Vítor Gonçalves refere que este “novo patamar ecológico é difícil de reverter”, mas “deve-se atuar em fatores que poderão ser controlados pelo próprio homem, que são as pressões locais resultantes das atividades humanas que decorrem nas bacias hidrográficas”.

Em causa estão alterações relativas ao uso do solo, a intensificação das atividades agrícolas ou agropecuárias, a par do aumento da erosão e da introdução de espécies exóticas nos ecossistemas das lagoas, que “diminuem a resistência que o sistema tem para as mudanças”.

“Na redução destas atividades externas poderá estar um fator importante para atenuar os efeitos decorrentes das alterações climáticas, que são difíceis de controlar a curto e médio prazo”, afirma o cientista.

Na publicação, os especialistas consideram que “é provável que as mudanças detetadas nos lagos do arquipélago estejam também a ocorrer noutros ecossistemas lacustres em todo o planeta”.

De acordo com a investigação, o conjunto de perturbações antropogénicas sobre o ecossistema “provocou o desenvolvimento de fitoplâncton composto por algas de menor tamanho e cianobactérias, frequentemente acumuladas à superfície da água, que impedem que a luz solar penetre em áreas mais profundas dos lagos”.

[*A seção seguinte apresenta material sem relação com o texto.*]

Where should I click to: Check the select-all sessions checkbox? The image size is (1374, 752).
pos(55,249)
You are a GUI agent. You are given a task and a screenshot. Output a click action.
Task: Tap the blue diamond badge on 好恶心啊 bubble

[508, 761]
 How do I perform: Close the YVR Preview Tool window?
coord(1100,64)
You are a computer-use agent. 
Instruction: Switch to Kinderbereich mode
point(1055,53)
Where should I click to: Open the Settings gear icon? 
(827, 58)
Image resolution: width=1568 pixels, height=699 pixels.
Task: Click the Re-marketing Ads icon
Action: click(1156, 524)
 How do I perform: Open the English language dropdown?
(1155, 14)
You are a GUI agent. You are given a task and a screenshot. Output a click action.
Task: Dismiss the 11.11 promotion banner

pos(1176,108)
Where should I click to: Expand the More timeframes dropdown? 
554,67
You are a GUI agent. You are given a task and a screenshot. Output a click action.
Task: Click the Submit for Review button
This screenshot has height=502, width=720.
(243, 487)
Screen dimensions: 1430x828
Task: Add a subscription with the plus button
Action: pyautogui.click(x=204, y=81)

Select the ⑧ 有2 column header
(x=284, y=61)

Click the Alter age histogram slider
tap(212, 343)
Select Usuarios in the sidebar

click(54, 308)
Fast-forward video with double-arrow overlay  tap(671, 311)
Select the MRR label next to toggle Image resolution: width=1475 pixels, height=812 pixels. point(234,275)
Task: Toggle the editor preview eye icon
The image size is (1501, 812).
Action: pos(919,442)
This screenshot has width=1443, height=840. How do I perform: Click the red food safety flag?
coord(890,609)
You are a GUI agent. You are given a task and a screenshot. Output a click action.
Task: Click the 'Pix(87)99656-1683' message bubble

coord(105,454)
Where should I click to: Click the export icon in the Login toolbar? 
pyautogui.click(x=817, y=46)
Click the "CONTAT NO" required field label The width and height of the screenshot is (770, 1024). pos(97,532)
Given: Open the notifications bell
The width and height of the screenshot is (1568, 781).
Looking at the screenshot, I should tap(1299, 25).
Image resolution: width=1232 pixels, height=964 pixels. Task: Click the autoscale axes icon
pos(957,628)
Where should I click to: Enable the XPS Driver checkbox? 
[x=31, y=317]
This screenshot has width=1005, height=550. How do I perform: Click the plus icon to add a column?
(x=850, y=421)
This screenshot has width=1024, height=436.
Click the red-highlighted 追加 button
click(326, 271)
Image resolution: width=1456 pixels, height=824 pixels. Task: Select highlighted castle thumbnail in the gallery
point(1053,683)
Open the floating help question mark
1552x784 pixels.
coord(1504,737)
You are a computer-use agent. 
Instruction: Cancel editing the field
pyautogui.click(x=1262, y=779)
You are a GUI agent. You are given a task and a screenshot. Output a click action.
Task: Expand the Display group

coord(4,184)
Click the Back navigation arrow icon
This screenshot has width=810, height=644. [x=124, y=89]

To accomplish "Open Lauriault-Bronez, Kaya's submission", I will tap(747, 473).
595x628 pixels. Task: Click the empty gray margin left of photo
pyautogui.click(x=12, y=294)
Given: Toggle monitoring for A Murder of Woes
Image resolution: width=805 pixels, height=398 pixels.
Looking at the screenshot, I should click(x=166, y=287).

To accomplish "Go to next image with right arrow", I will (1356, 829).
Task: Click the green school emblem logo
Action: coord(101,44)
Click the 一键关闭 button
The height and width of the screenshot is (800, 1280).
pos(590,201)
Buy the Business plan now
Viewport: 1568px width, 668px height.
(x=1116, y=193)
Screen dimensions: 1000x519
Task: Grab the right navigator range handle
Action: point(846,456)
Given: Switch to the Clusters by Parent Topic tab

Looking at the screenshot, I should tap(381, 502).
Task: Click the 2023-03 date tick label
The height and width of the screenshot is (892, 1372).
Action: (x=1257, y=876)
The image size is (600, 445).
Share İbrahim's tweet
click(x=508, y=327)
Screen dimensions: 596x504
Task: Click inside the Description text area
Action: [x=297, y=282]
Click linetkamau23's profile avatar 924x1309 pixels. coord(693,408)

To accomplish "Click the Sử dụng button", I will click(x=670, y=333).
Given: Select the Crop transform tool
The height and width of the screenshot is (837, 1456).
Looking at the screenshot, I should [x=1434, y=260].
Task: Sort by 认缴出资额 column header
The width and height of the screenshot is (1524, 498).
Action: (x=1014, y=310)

“Com a diminuição da disponibilidade de luz, reduz-se o ‘habitat’ disponível para as diatomáceas bentónicas e o número de espécies diminui, simplificando profundamente o ecossistema”, referiu Vítor Gonçalves.

Vítor Gonçalves defendeu ainda a prática de uma “restauração ecológica que tenha em conta a situação económica e social dos que vivem na ilha”.